본 발명에서 사용될 수 있는 키메라 플라비바이러스(chimeric flaviviruses)를 구축하고 투여하는 일반적인 방법은, 예를 들면 미국 특허출원 일련번호 09/007,664, 09/121,587, 및 09/452,638; 국제출원 PCT/US98/03894(WO 98/37911) 및 PCT/US00/32821(WO 01/39812); 및 Chambers et al., J. Virol. 73:3095-3101, 1999에 상세히 기재되어 있으며, 이들은 각각 본 명세서에 전부 참고로 포함되어 있다. 하기에서 더욱 논의되는 바와 같이, 이 방법들은 본 발명의 용도를 위해 변형되는데, 하나 또는 그 이상의 어테뉴에이팅 돌연변이(attenuating mutation)를 삽입된 웨스트 나일 바이러스의 서열 안으로 도입하는 단계를 포함한다. 본 발명에서 바이러스를 생산하는데 사용될 수 있는 방법들은 또한 PCT/US03/01319(WO 03/060088 A2)에 기재되어 있으며, 이 또한 본 명세서에 참고로 포함된다.

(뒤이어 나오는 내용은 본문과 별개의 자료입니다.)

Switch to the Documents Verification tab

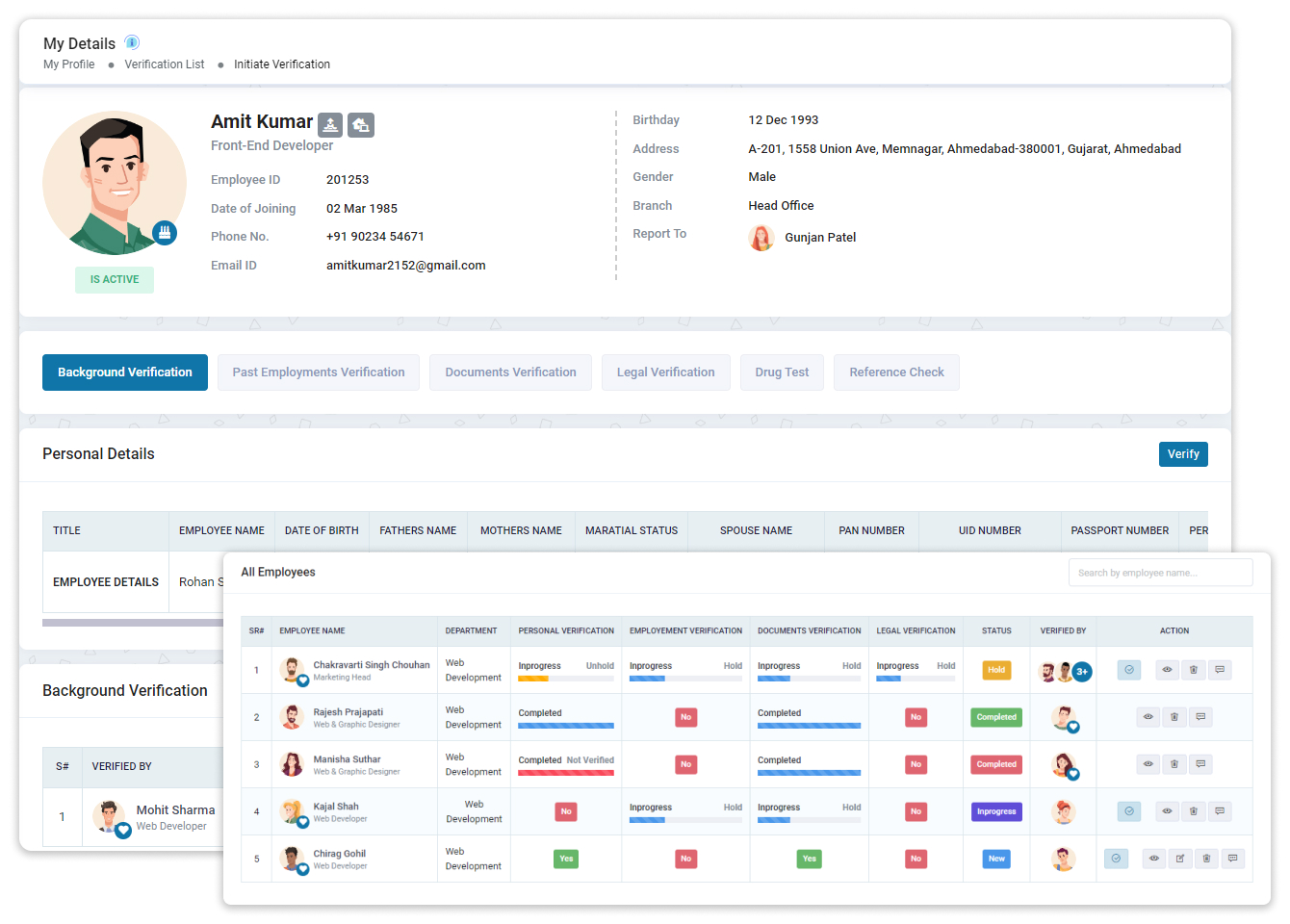click(510, 372)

본 발명의 키메라 바이러스(chimeric virus)의 한 예를 들면, 어테뉴에이팅 돌연변이(attenuating mutation)는 웨스트 나일 바이러스 외피 단백질의 107번, 316번, 또는 440번(또는 그것들의 조합) 위치 부위에 있다. 따라서, 상기 돌연변이는, 예를 들면 웨스트 나일 외피 단백질의 아미노산 102-112, 311-321, 및/또는 435-445 중의 하나 또는 그 이상에서 될 수 있다. 구체적인 예를 들면, 참고로서 웨스트 나일 바이러스 균주인 NY99-플라밍고 382-99(GenBank Accession Number AF196835)의 서열을 이용할 경우, 107번 위치의 리신은 페닐알라닌으로 대체될 수 있고, 316번 위치의 알라닌은 발린으로 대체될 수 있으며, 및/또는 440번 위치의 리신은 아르기닌으로 대체될 수 있다. 상기한 아미노산 외에, 다른 아미노산을 이용한 치환도 가능한데, 예를 들면 상기한 아미노산들로부터 보존성 변화(conservative change)를 통해 얻어진 아미노산을 이용할 수 있다.

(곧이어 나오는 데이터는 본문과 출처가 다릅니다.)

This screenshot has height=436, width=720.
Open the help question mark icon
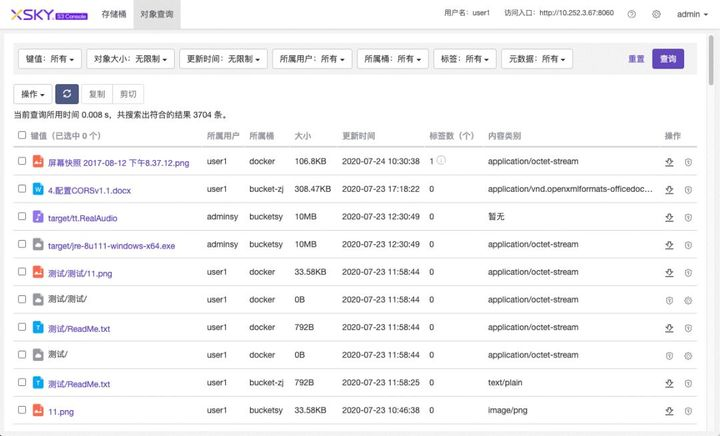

보존성 치환(conservative substitutions)은 전형적으로 하기 군내의 치환을 포함한다: 글리신, 알라닌, 발린, 이소류신, 및 류신; 아스파르트산, 글루탐산,아스파라긴, 및 글루타민; 세린 및 트레오닌; 리신 및 아르기닌; 및 페닐알라닌 및 티로신. 구체적인 예를 들면, 본 발명의 키메라(chimera)는 상기한 각각의 구체적인 치환을 포함한다. 또한, 아래에서 보다 상세히 논의되는 바와 같이, 추가적인 잔기(예를 들면, 138번, 176번, 및/또는 280번 위치)가 본 발명의 키메라 바이러스에서 변형될 수 있다.

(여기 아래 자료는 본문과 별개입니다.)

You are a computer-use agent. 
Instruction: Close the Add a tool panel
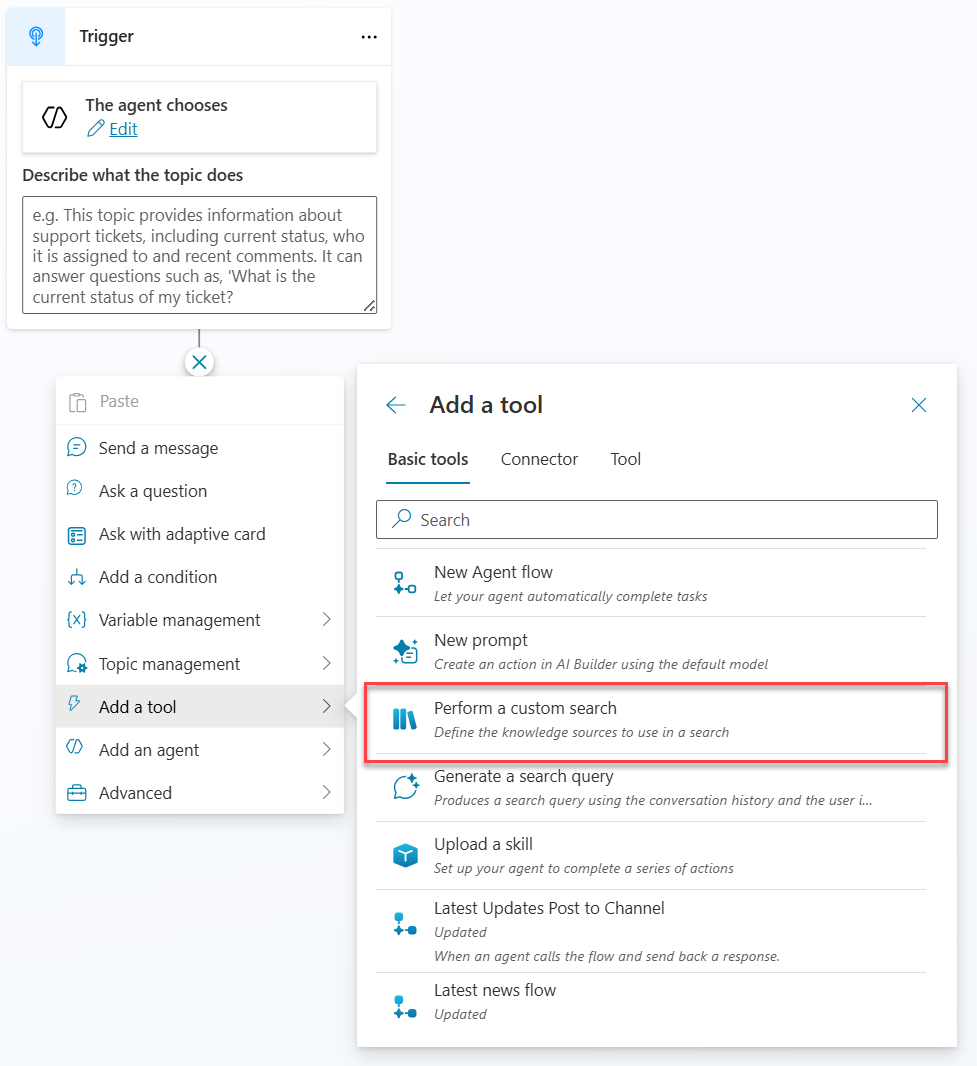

본 발명의 백신은 본 발명이 속하는 기술분야의 당업자에 의해 쉽게 결정될 수 있는 방법으로 일정량 투여될 수 있다. 예를 들면, 백신은 상기 키메라 바이러스(chimeric virus)로 감염된 세포 배양액(cell culture)으로부터 얻은 분비액(fluid)의 형태로 제제화하여 투여될 수 있다. 상기의 살아있고, 약화된 키메라 바이러스(attenuated chimeric virus)는 예를 들면, 피하, 근육내, 또는 피부내 경로를 통해 투여하기 위해, 0.1 내지 10 ml의 도스 부피(dose volume) 내에 102 ~ 108, 예를 들면 106~107의 감염성 단위(infectious units)(예를 들면, 플라크-형성 단위(pfu) 또는 조직 배양 감염량(tissue culture infectious doses))을 함유하는 살균 수용액의 형태로 제제화 될 수 있다. 키메라의 적절한 투여량의 선택은 본 발명의 당업자에 의해 적절히 결정될 수 있으며, 이러한 투여량은 수많은 요소들, 예를 들면, 상기 키메라를 투여하려는 대상자의 크기 및 일반적인 건강상태에 따라 다양하게 변화될 수 있다. 대상자는 한 번 접종될 수 있으며, 필요한 경우 후속의 면역조치를 행할 수 있다.
상기에서 언급한 바와 같이, 백신은 웨스트 나일 바이러스의 감염 위험에 있는 대상자에게 제1차 예방제로 투여될 수 있다. 백신은 또한 감염 바이러스에 대한 면역 반응을 촉진시킴으로써 웨스트 나일 바이러스에 감염된 대상자를 치료하기 위한 제2차 약제로도 사용될 수 있다. 또한, 비록 필요하지 않더라도, 상기 키메라 웨스트 나일 바이러스 백신의 면역원성(immunogenicity)을 강화하기 위해 보조제가 사용될 수 있다. 적절한 보조제의 선택은 본 발명의 당업자에 의해 손쉽게 수행될 수 있다.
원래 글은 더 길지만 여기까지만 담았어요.